I tried not to think about it too much last week because I knew there was no way I could prepare myself for what I was facing. No options had been offered. Sir and Ma'am would have this from me. I must be obedient and please them. I knew those things just as I knew that my internal conflict would stand firmly in the way of obedience.

And then...my watershed moment. If I did not find a way to do this, I would not merely be incurring the displeasure of my dominants. I would be withholding pleasure from them.

Why didn't I see it like this before?

This simple change in thinking had a huge effect. The idea of withholding pleasure was unthinkable and it gave me the little kick I needed to find my way. Of course, it didn't erase the conflict I felt or make everything all better. I still felt the weight of my submission very heavily when the moment came.

But – I obeyed. And Sir and Ma'am were very pleased.

And really, that's what it's all about.

Monday, August 11, 2008

lowering the bar

I've lowered the bar – and I have to say I feel great about it.

A little over a week ago, just before my epiphany, I came face to face with just how high the standards I was holding myself to were. Even in my highest heels the bar I'd raised was so far above me that I didn't have a prayer of touching it. With the weight of such unrealistic expectations on my shoulders, it's no wonder that I was feeling as if I was failing my Ma'am and Sir.

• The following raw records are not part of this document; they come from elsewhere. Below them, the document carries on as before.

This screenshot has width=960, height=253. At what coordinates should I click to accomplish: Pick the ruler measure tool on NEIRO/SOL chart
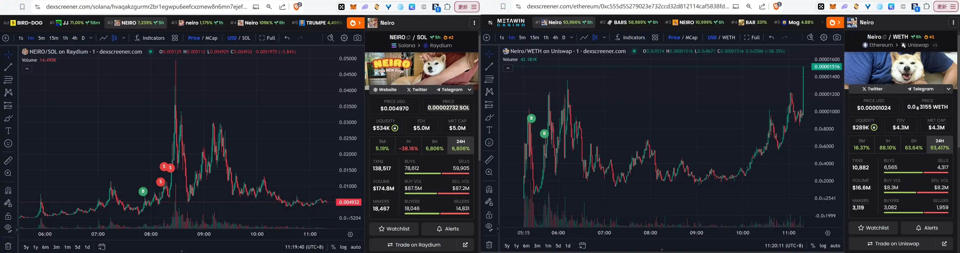[8, 161]
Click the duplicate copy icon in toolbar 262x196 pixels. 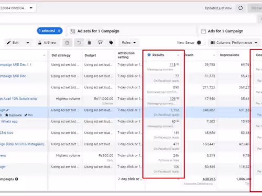(67, 42)
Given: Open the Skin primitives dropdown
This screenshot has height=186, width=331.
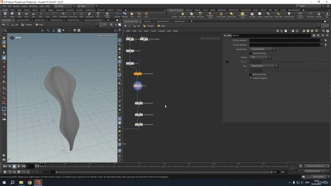Looking at the screenshot, I should pos(264,66).
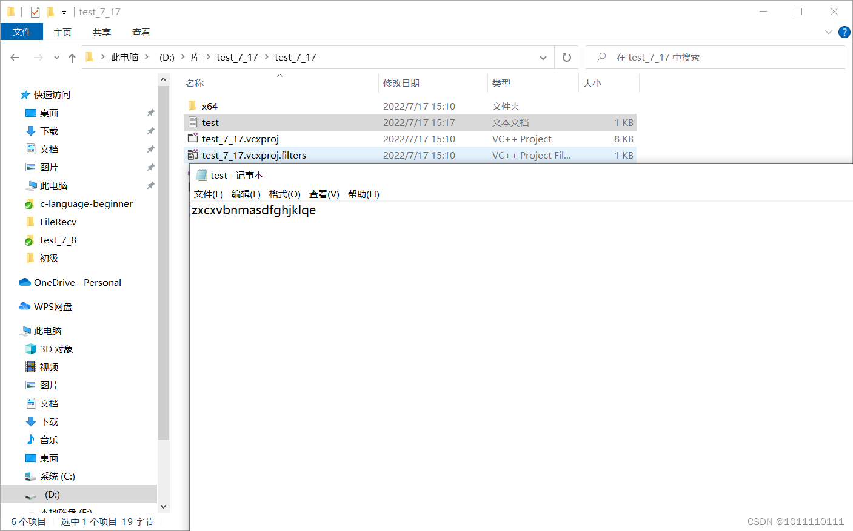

I've learned a lot in the past week. Important lessons regarding how I see and deal with failure, how I've been trying to retain a measure of control and how I've been putting a lot of pressure on myself to be someone that I haven't yet learned how to be. I've been unwittingly getting in my own way and my submission was suffering for it. Actually failing Ma'am and Sir might have soon become my reality if I hadn't realized what I was doing to myself.

So I lowered that bar and aligned it with the expectations of my Ma'am and Sir – which is exactly where I ought to have placed it in the first place. I'm going to take some time to get used to how reaching the bar feels before I decide to raise it a little higher.

Lowering the bar has already been of benefit to me in serving Ma'am and now that I'm getting out of my own way, I think it's just possible that I'm finally finding my groove...

Sunday, August 03, 2008

domming myself - an epiphany

Our trio is actually a quad. I serve Sir and Ma'am but I also serve a third Mistress. This third Mistress, who was actually my first, resides in my head. She is omnipotent, unrelenting, and fierce. She does not dispense praise easily or often and is very quick to pass judgment.

The Mistress Mind sees and knows all of the things that Sir and Ma'am do not but she doesn't always share the information with them. She is an expert in scolding and lecturing and knows the most effective and efficient means of correcting me. Mistress Mind has absolutely no qualms about punishing me on behalf of my Sir and Ma'am and does so as she sees fit – until or unless Ma'am and Sir provide their own punishment.

Mistress Mind is always there - driving me toward success, correcting my failures, and always on the lookout for improper attitude or behavior. She is relentless in her attempts to turn me into the best girl I can be but I don't fault her for it. I am wide open and vulnerable to her in a way that I am not yet with Ma'am and Sir. I've served her unconsciously and without thought for a very long time. I have been a devoted slave to Mistress Mind and strive for nothing less than perfection with her.

Serving Mistress Mind was not a bad thing in the past. In fact, Mistress owned me so completely that I wasn't entirely aware of her presence. But now that I have Ma'am and Sir, serving my first Mistress makes things a little messy. Mistress Mind's demands sometimes prevent me from properly serving Ma'am and Sir. I've come to realize that my continued service of her is a detriment to my service of Ma'am and Sir. This morning I knew without a doubt - it is time to leave the Mistress Mind's tutelage.

I'm not sure how to say goodbye to my first Mistress. I'm not sure how long it will take for me to fully leave her and her guidance behind. But I know that I must learn to let go of her if I am to ever succeed in my submission to Ma'am and Sir.